Thank you in advance.

scRNA-Seq scater scran rna-seq MNN • 2.1k views

ADD COMMENT • link updated 4.8 years ago by Aaron Lun ★ 28k • written 4.8 years ago by hamza_karakurt ▴ 60

score 2 · Answer 1 · 2019-10-14

For starters, you'll need to log-transform the values. The problem lies in the fact that the usual pseudo-count of 1 makes no sense for TPMs. (One could argue that it doesn't make sense in general, but it is especially nonsensical in this case, where you're adding a "count" to a non-count TPM.) I discuss this in more detail here.

Without the counts, the next-best solution is to guess the average per-cell sequencing depth for the second experiment. For example, if you assume that each cell was sequenced to a depth of 5000, then you could recover some normalized count-like values by multiplying your TPMs with 5000/1e6. Then you can just log-transform it and feed it through the same scater + scran pipeline.

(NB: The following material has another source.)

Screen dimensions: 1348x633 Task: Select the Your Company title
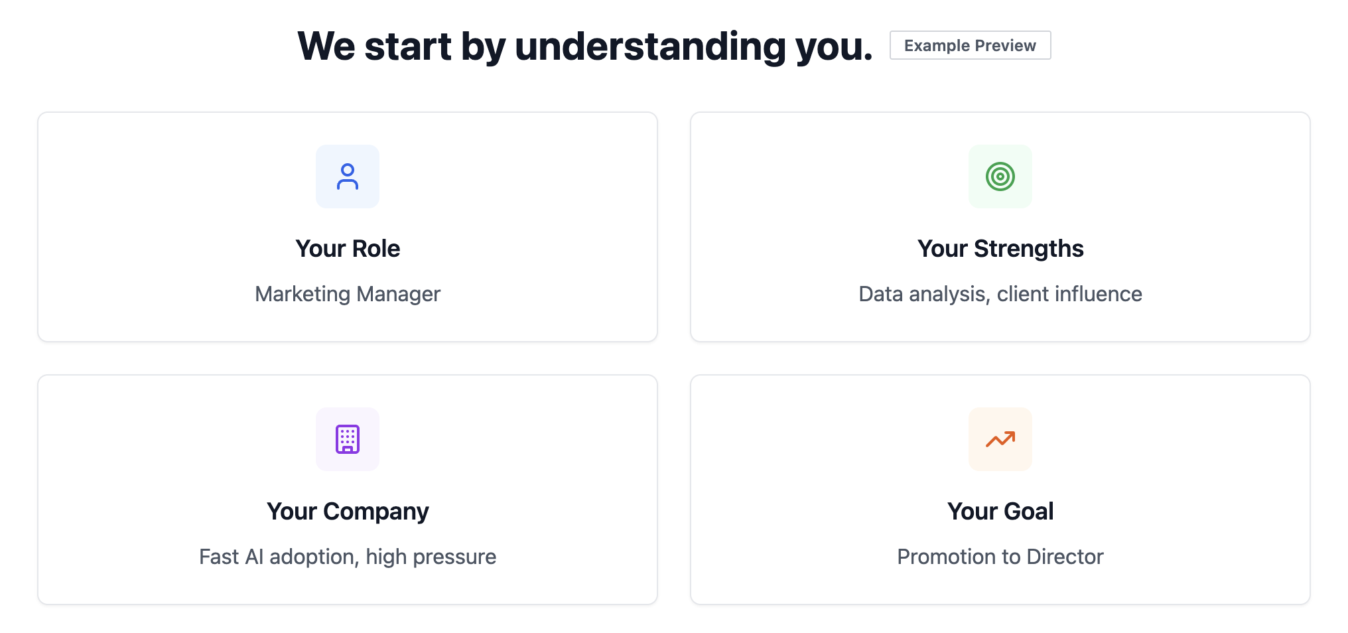point(348,512)
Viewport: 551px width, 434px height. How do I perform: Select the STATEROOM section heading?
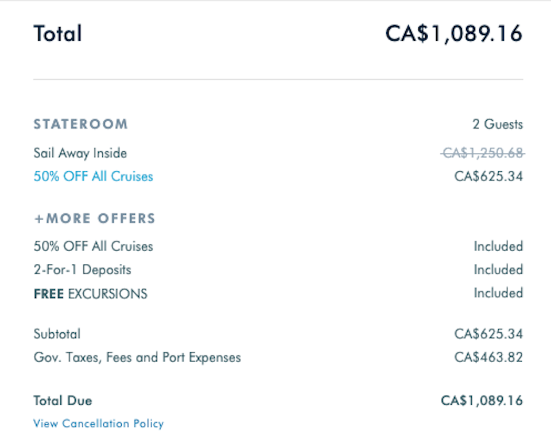coord(80,124)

If you do it the other way (where you compute TPMs from the first dataset), you get to the same problem of choosing an appropriate offset for the log-transformation. This isn't entirely academic, because if your values are small compared to the pseudo-count, the log-transformation is basically a linear transformation. In scRNA-seq contexts, it tends to be the case that the TPMs are artificially large compared to the pseudo-count, which gives a lot of weight to the jump from zero to non-zero values (and thus increases the effect of noise due to dropouts, etc.).